I have a couple of questions about searching in graphs/trees:
Let's assume I have an empty chess board and I want to move a pawn around from point A to B.
A. When using depth first search or breadth first search must we use open and closed lists ? This is, a list that has all the elements to check, and other with all other elements that were already checked? Is it even possible to do it without having those lists? What about A*, does it need it?
B. When using lists, after having found a solution, how can you get the sequence of states from A to B? I assume when you have items in the open and closed list, instead of just having the (x, y) states, you have an "extended state" formed with (x, y, parent_of_this_node) ?
C. State A has 4 possible moves (right, left, up, down). If I do as first move left, should I let it in the next state come back to the original state? This, is, do the "right" move? If not, must I transverse the search tree every time to check which states I've been to?

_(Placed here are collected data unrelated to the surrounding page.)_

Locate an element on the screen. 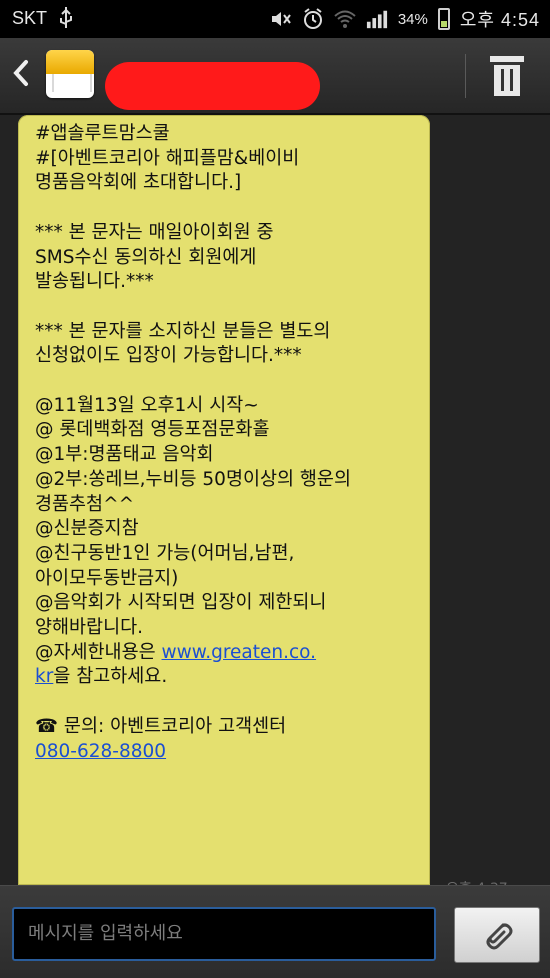 Image resolution: width=550 pixels, height=978 pixels. header-divider is located at coordinates (466, 76).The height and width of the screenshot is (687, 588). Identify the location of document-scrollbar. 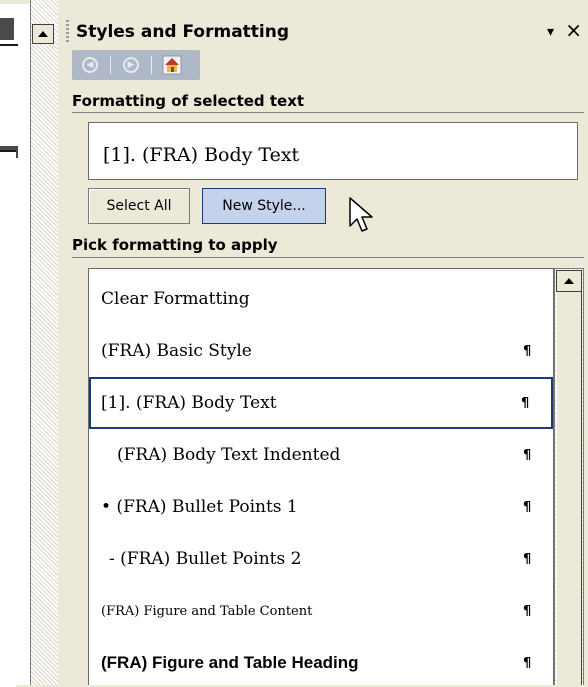
(44, 342).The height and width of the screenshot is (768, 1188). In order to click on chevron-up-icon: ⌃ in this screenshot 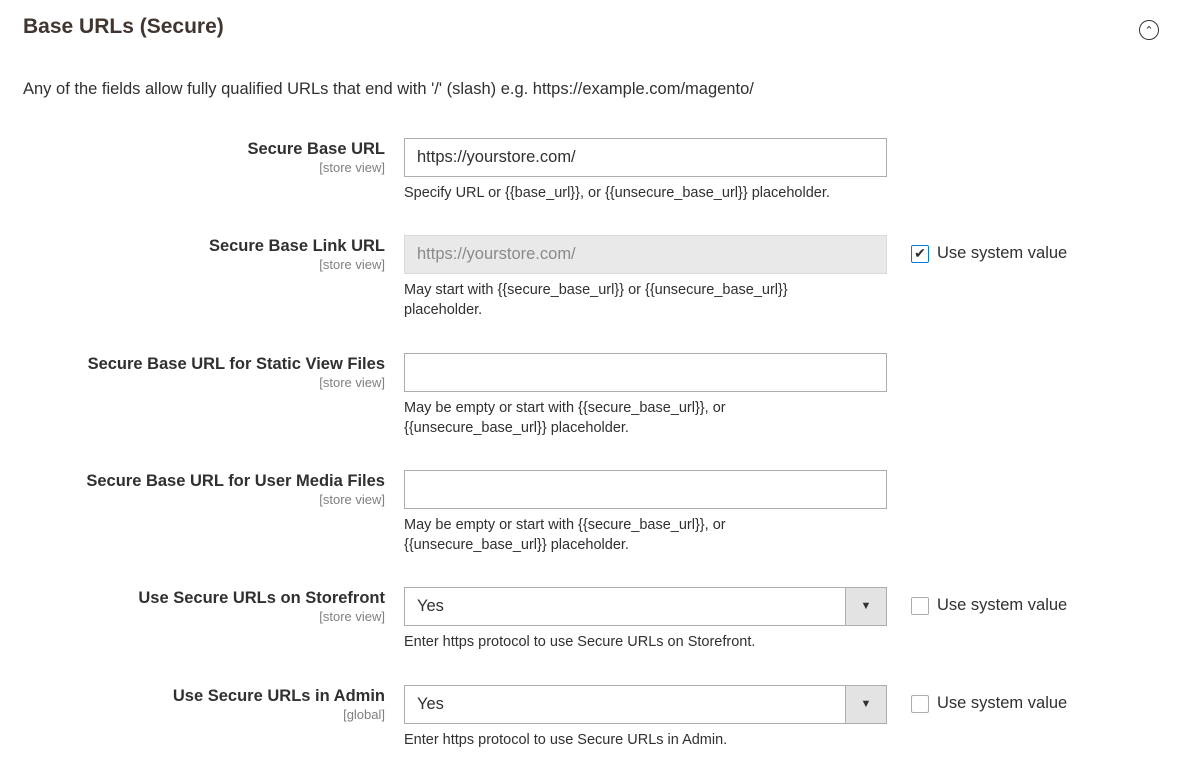, I will do `click(1149, 30)`.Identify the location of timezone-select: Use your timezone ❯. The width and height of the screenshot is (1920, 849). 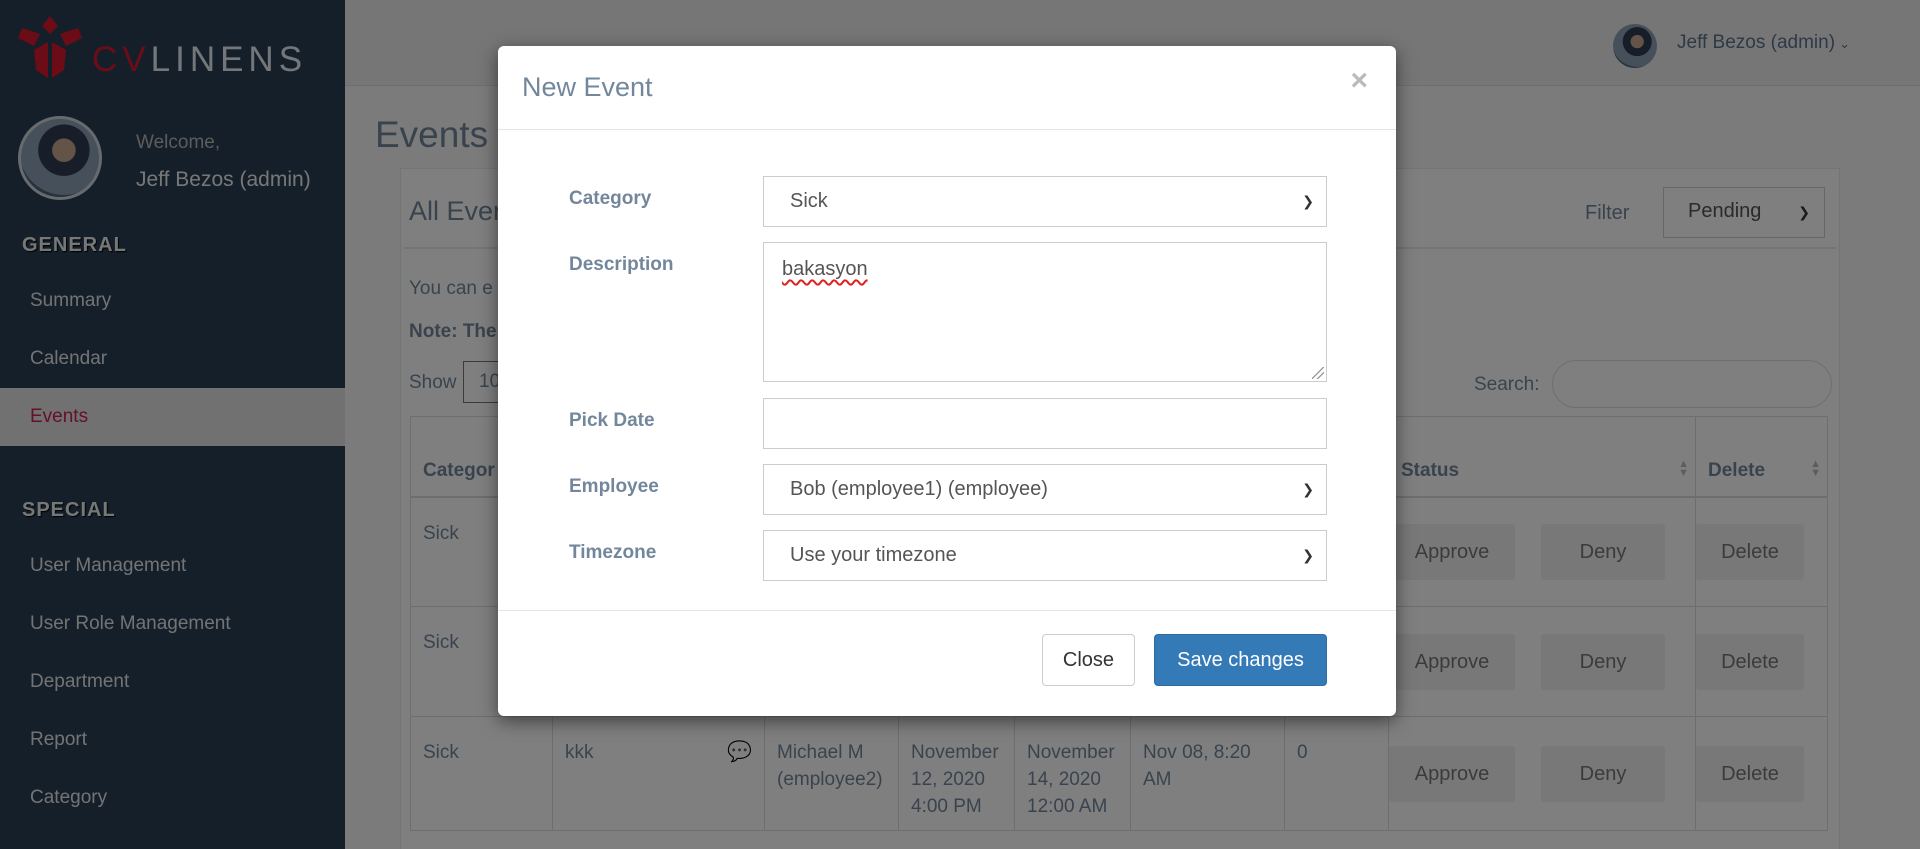
(1045, 556).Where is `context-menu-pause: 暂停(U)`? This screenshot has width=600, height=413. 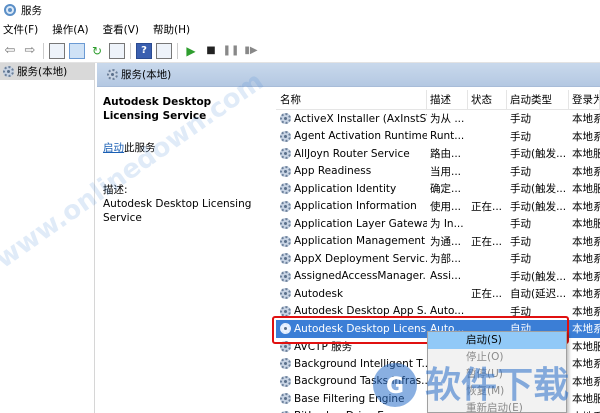
context-menu-pause: 暂停(U) is located at coordinates (497, 374).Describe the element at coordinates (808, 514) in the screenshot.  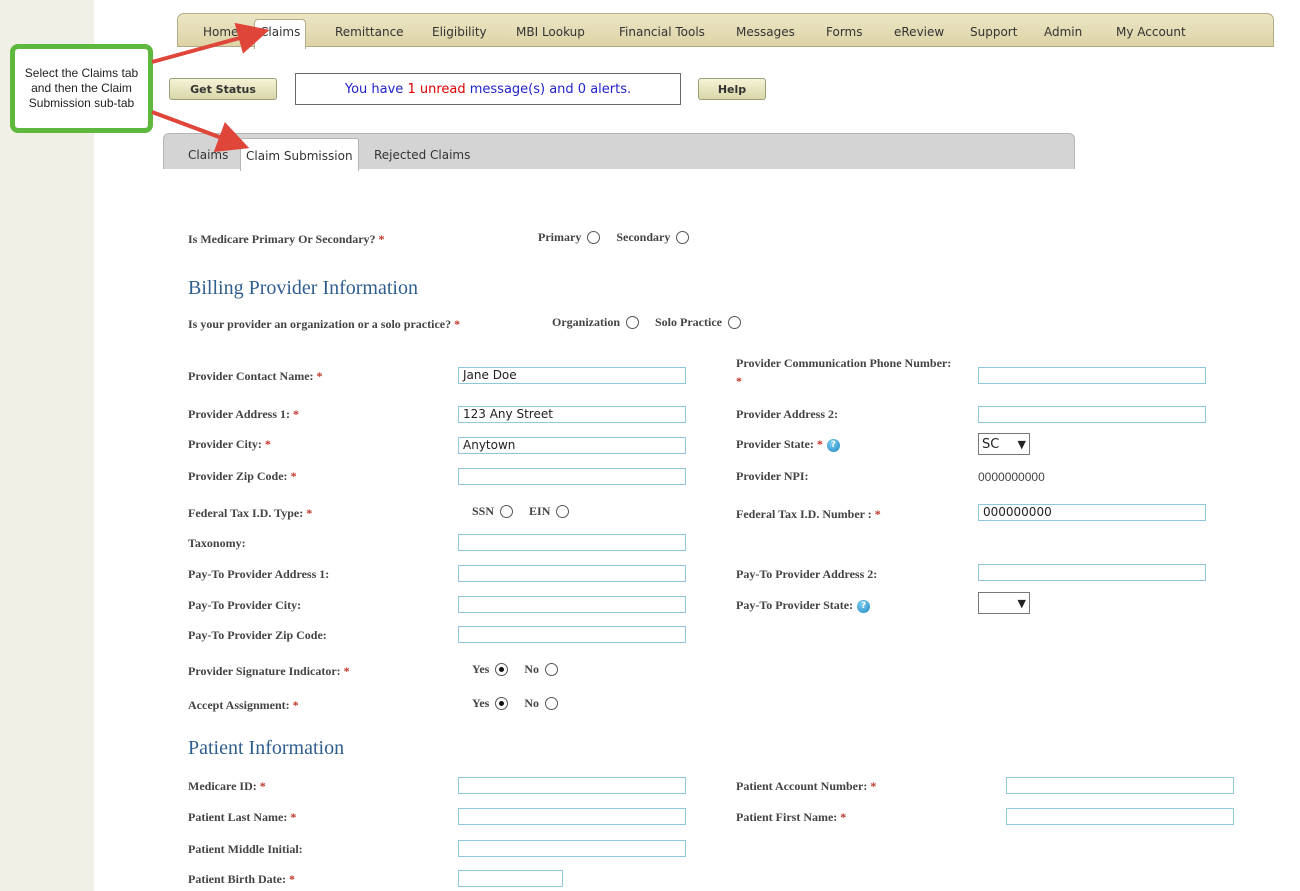
I see `tax-number-label: Federal Tax I.D. Number : *` at that location.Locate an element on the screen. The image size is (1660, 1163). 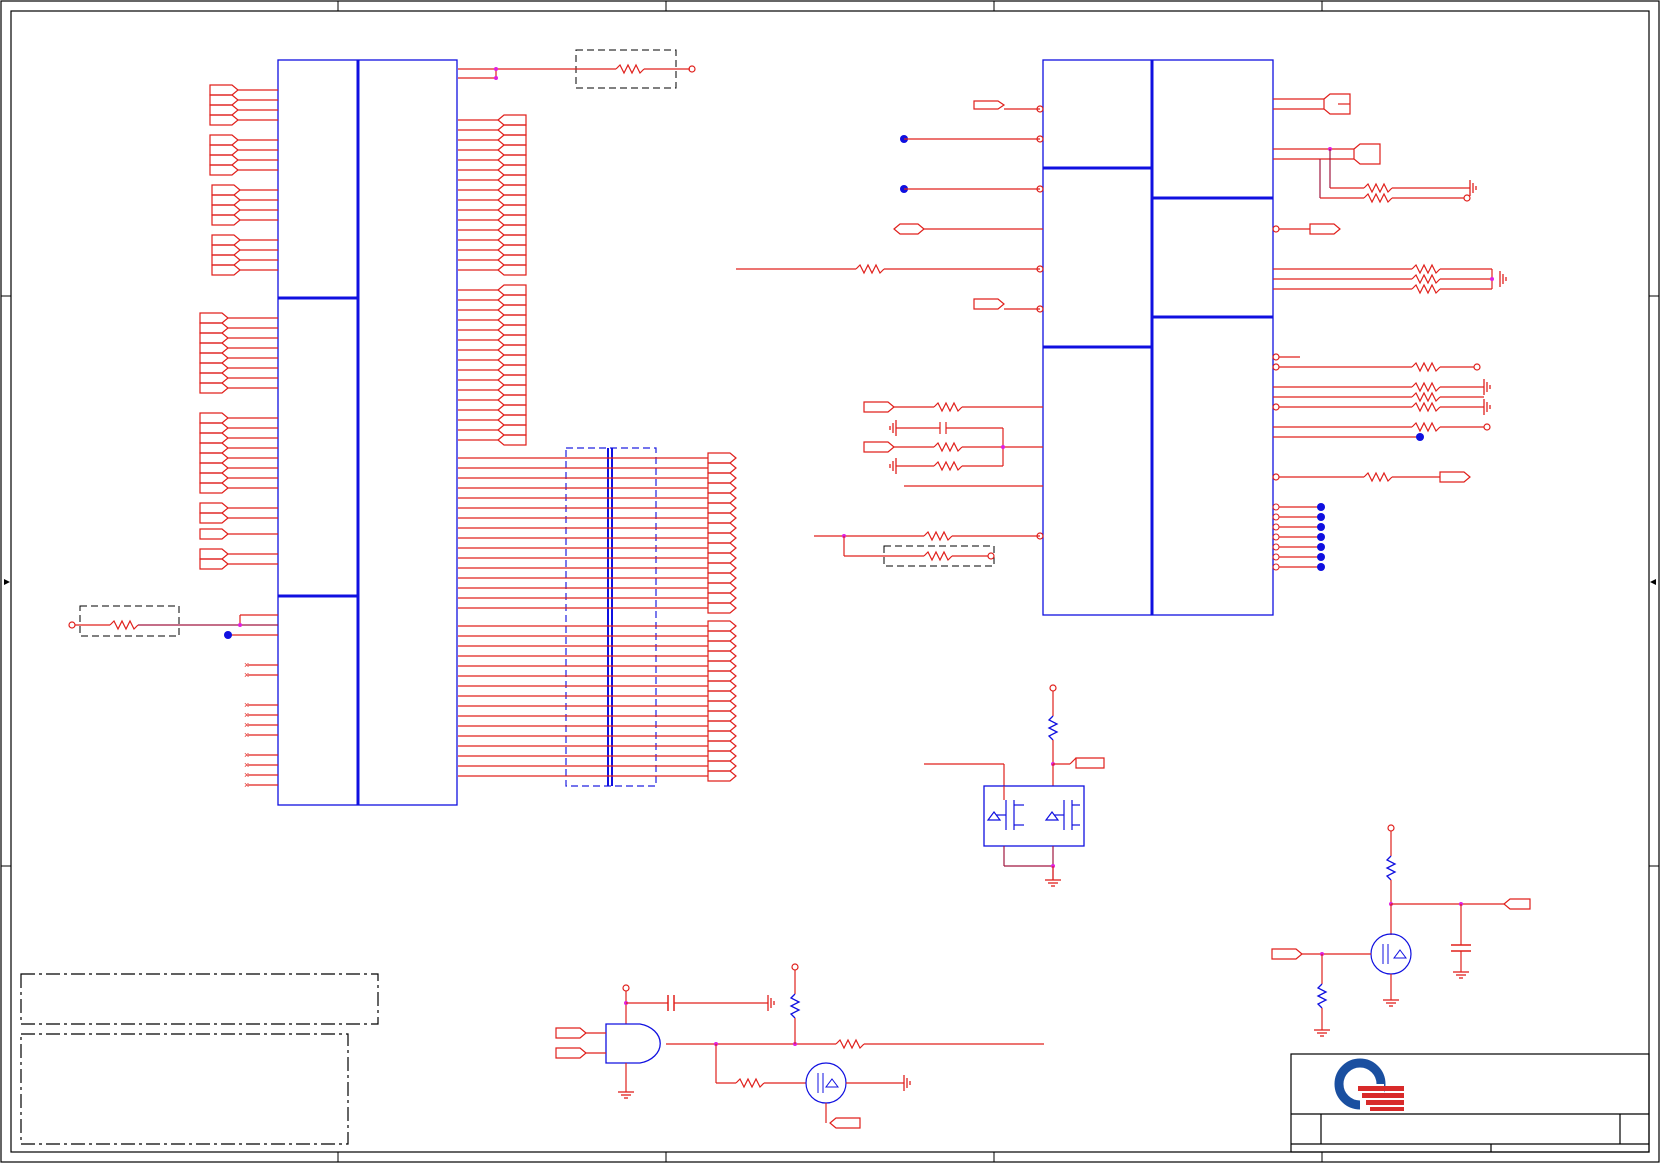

D. When I see a state in the tree where I've already been, should I just ignore it, as I know it's a dead end? I guess to do this I'd have to always keep the list of visited states, right?
E. Is there any difference between search trees and graphs? Are they just different ways to look at the same thing?
A. When using depth first search or breadth first search must we use open and closed lists ?
With DFS you definitely need to store at least the current path. Otherwise you would not be able to backtrack. If you decide upon maintaining a list of all visited (closed) nodes, you are able to detect and avoid cycles (expanding the same node more than once). On the other side you don't have the space efficiency of DFS anymore. DFS without closed list only needs space proportional to the depth of the search space.
With BFS you need to maintain an open list (sometimes called fringe). Otherwise the algorithm simply can't work. When you additionally maintain a closed list, you will (again) be able to detect/avoid cycles. With BFS the additional space for the closed list might be not that bad, since you have to maintain the fringe anyway. The relation between fringe size and closed list size strongly depends upon the structure of the search space, so this has to be considered here. E.g. for a branching factor of 2, both lists are equal in size and the impact of having the closed list doesn't seem very bad compared to its benefits.
What about A*, does it need it?
A*, as it can be seen as some special (informed) type of BFS, needs the open list. Omitting the closed list is more delicate than with BFS; also deciding upon updating costs inside the closed list. Depending upon those decisions, the algorithm can stop being optimal and/or complete depending on the type of heuristic used, etc. I won't go into details here.
B.
Yup, the closed list should form some kind of inverse tree (pointers going towards the root node), so you can extract the solution path. You usually need the closed list for doing this. For DFS, your current stack is exactly the solution path (no need for closed list here). Also note that sometimes you are not interested in the path but only in the solution or the existence of it.
C.
Read previous answers and look for the parts which talk about the detection of cycles.
D.
To avoid cycles with a closed list: don't expand nodes that are already inside the closed list. Note: with path-costs coming into play (remember A*), things might get more tricky.
E. Is there any difference between search trees and graphs?
You could consider searches that maintain a closed list to avoid cycles as graph-searches and those without one tree-searches.